### [Texto de lectura]
·····

Resulta que una psicóloga norteamericana de la Universidad de Virginia, llamada
Angeline Lillard, se dedicó a analizar cómo afectaba ver estos dibujos a los
niños de 4 años.
Hizo
sus experimentos con 60 niños de esa edad. Un grupo pasó 9 minutos viendo a Bob
Esponja, definida por la autora como “serie infantil de ritmo trepidante”,
mientras que un segundo grupo se dedicó a ver Caillou, serie infantil más
sosegada y con una finalidad más educativa que la del amarillento porífero encorbatado que “vive en la piña debajo del mar”. Un tercer grupo simplemente
pasó el tiempo dibujando.

·····

### [Entradas mostradas]
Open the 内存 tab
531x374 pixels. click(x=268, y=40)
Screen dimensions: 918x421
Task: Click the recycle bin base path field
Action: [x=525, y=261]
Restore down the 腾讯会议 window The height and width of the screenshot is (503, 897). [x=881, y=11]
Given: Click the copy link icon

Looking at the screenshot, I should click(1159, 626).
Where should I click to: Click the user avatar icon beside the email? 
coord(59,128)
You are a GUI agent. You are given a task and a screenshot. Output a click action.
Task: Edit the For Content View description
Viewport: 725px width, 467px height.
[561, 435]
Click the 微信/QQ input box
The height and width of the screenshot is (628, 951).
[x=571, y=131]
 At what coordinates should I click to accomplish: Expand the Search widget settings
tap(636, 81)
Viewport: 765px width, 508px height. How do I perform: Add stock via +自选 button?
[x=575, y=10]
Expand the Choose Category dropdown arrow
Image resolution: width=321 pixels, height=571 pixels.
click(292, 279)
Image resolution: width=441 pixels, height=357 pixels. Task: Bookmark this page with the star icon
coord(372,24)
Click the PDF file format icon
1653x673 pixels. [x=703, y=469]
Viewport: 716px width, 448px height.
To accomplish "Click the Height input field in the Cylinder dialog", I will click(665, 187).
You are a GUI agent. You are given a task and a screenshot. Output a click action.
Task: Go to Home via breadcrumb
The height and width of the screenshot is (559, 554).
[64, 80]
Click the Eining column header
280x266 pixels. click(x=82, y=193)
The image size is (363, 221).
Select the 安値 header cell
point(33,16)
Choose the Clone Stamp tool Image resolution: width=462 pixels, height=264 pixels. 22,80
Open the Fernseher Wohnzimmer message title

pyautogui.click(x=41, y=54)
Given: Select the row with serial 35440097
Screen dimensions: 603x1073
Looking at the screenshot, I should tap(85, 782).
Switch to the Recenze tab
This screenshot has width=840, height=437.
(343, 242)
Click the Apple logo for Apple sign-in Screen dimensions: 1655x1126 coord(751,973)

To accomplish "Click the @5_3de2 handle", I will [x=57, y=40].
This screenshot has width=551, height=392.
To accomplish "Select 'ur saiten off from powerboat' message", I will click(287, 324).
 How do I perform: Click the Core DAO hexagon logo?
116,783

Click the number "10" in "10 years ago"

·····

### [Tareas pendientes]
a: En el texto sobre el experimento con Bob Esponja, sustituye "9 minutos" por "15 minutos" y escribe de nuevo el fragmento desde "Resulta que una" hasta "el tiempo dibujando.", ambos incluidos.
b: Prolonga el texto sobre el experimento con Bob Esponja a partir de donde termina.

### [Respuestas en orden]
a:
Resulta que una psicóloga norteamericana de la Universidad de Virginia, llamada
Angeline Lillard, se dedicó a analizar cómo afectaba ver estos dibujos a los
niños de 4 años.
Hizo
sus experimentos con 60 niños de esa edad. Un grupo pasó 15 minutos viendo a Bob
Esponja, definida por la autora como “serie infantil de ritmo trepidante”,
mientras que un segundo grupo se dedicó a ver Caillou, serie infantil más
sosegada y con una finalidad más educativa que la del amarillento porífero encorbatado que “vive en la piña debajo del mar”. Un tercer grupo simplemente
pasó el tiempo dibujando.

b:
Los
tres grupos de niños fueron sometidos inmediatamente después a una serie de
pruebas para evaluar su función ejecutiva, definida como una colección de
habilidades que engloban la atención, la memoria, la resolución de problemas y
el autocontrol, entre otras. En una de esas pruebas, por ejemplo, debían
pronunciar al revés una serie de varios números que les decía el investigador.
En otra debían tocarse los pies cuando el investigador les pidiera tocarse la
cabeza y viceversa. Otro test consistió en resolver el clásico problema de las
torres de Hanoi.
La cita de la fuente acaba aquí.